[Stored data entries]

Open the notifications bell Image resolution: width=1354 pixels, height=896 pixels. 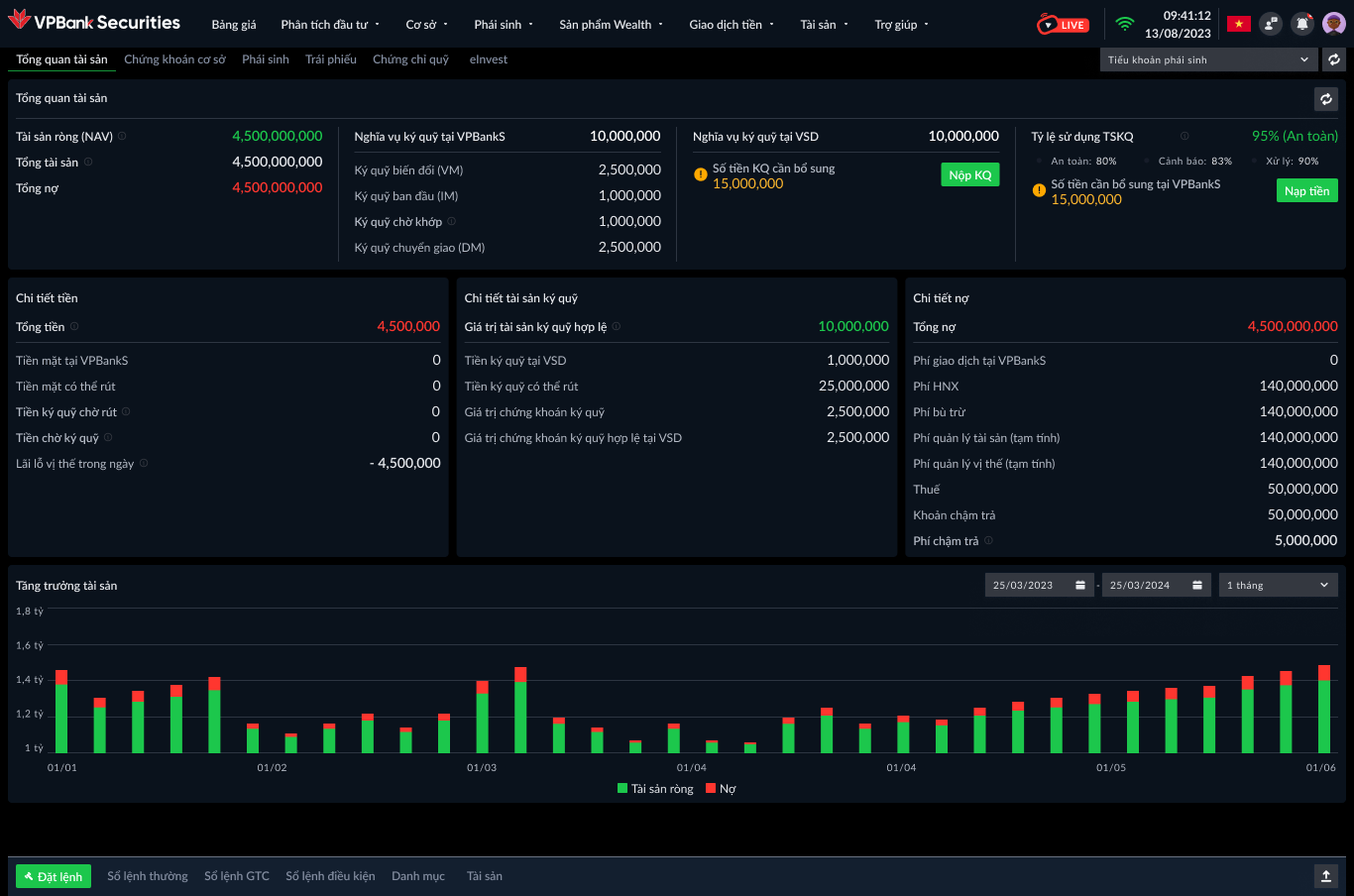[1302, 24]
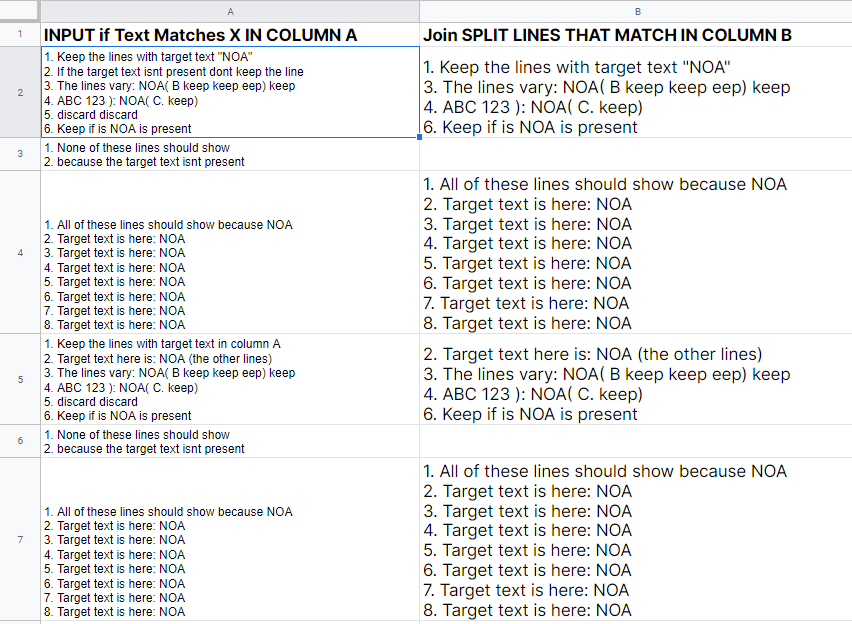Select column B header

[x=636, y=11]
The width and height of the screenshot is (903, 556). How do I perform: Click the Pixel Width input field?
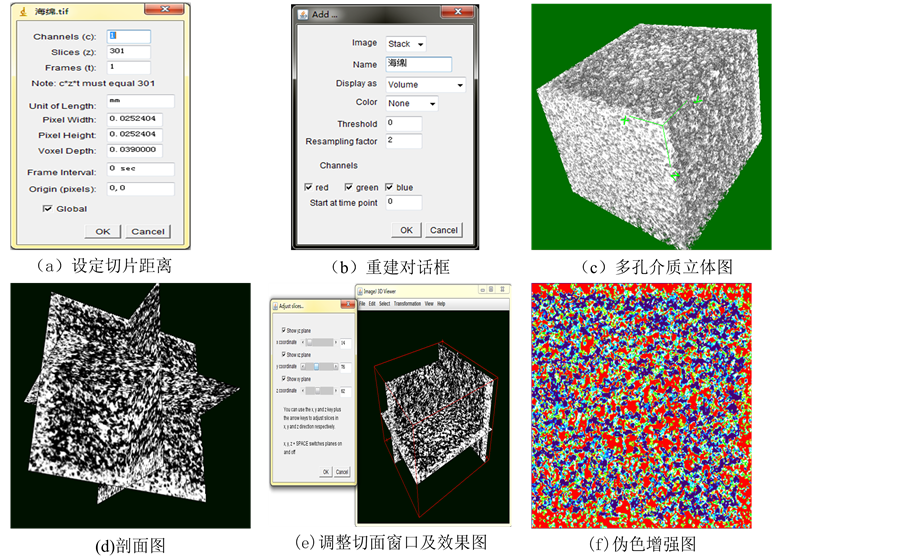135,120
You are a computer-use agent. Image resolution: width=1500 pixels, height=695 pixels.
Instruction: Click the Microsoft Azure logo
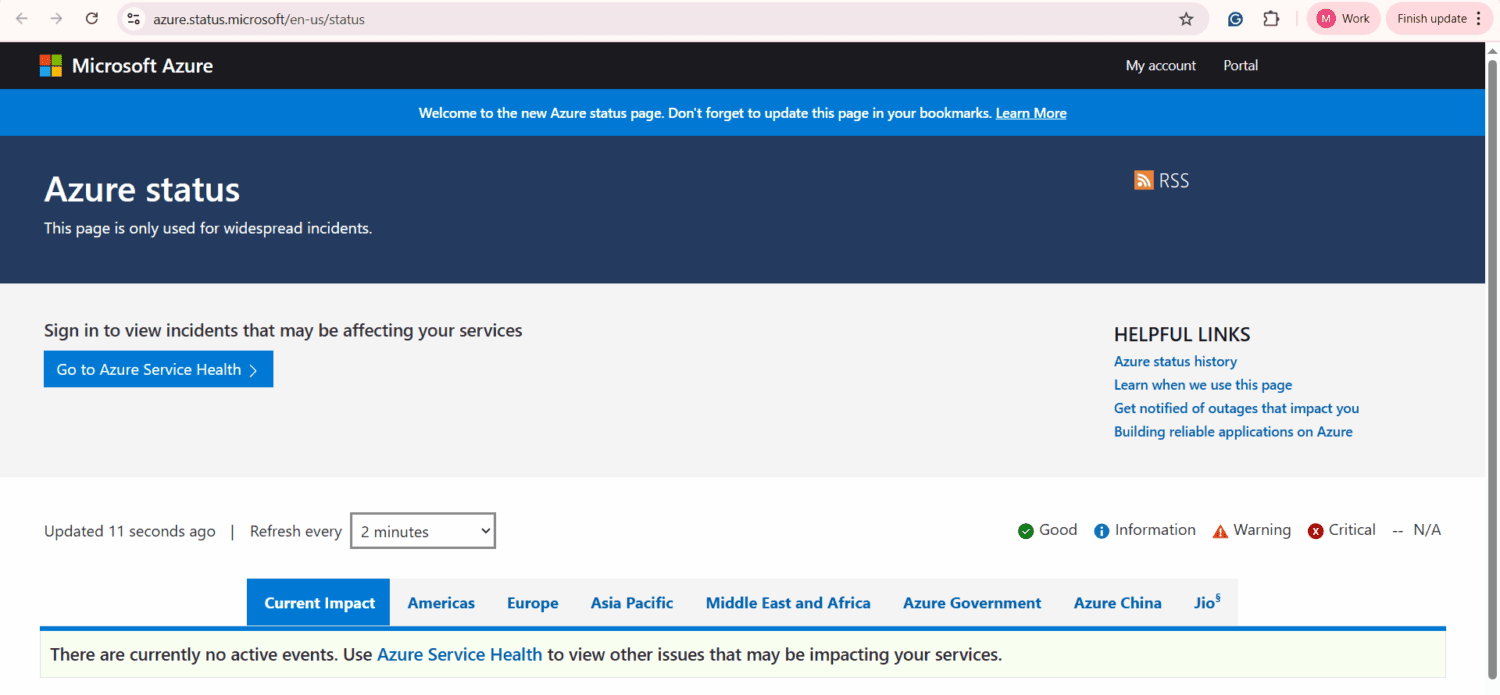tap(125, 65)
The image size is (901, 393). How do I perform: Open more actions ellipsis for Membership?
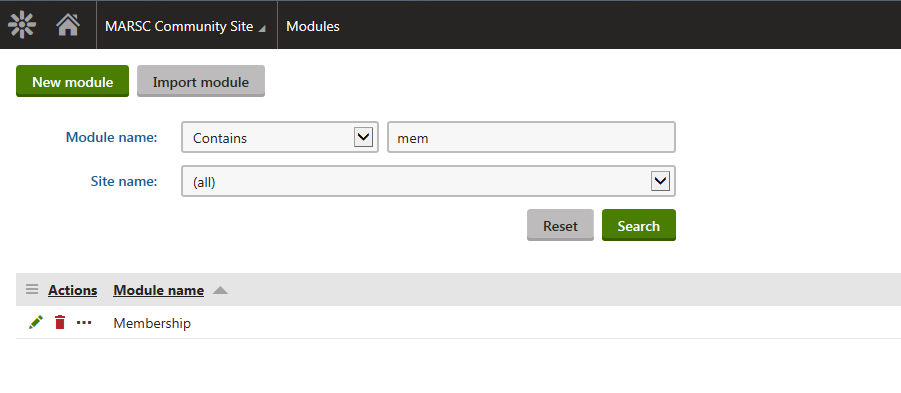84,323
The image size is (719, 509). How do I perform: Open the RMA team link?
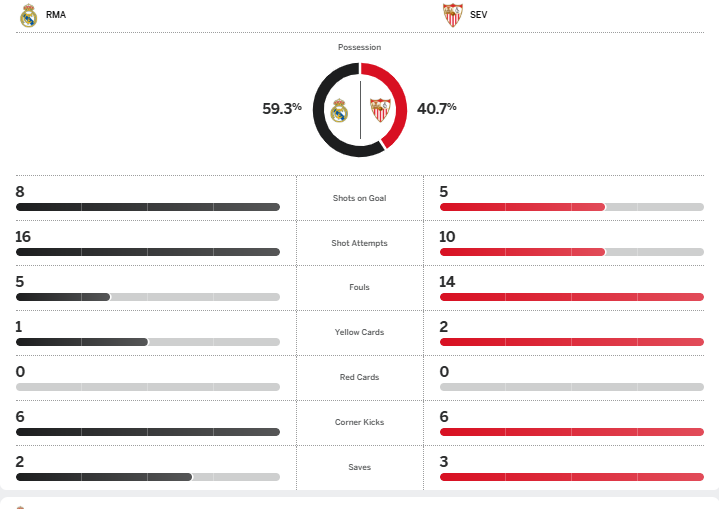pos(56,15)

WHAT YOU NEED TO DO: In the copy, include exactly the lines from the one containing "The width and" through the last line of the records, and no pictures or other text.

WRITTEN REPLY:
The width and height of the screenshot is (903, 556). How do I perform: Click the Pixel Width input field?
135,120
You are a computer-use agent. Image resolution: width=1500 pixels, height=695 pixels.
Instruction: Click the Microsoft Azure logo
tap(125, 65)
The image size is (901, 393). How do I perform: Open more actions ellipsis for Membership?
84,323
The image size is (719, 509). How do I perform: Open the RMA team link?
pos(56,15)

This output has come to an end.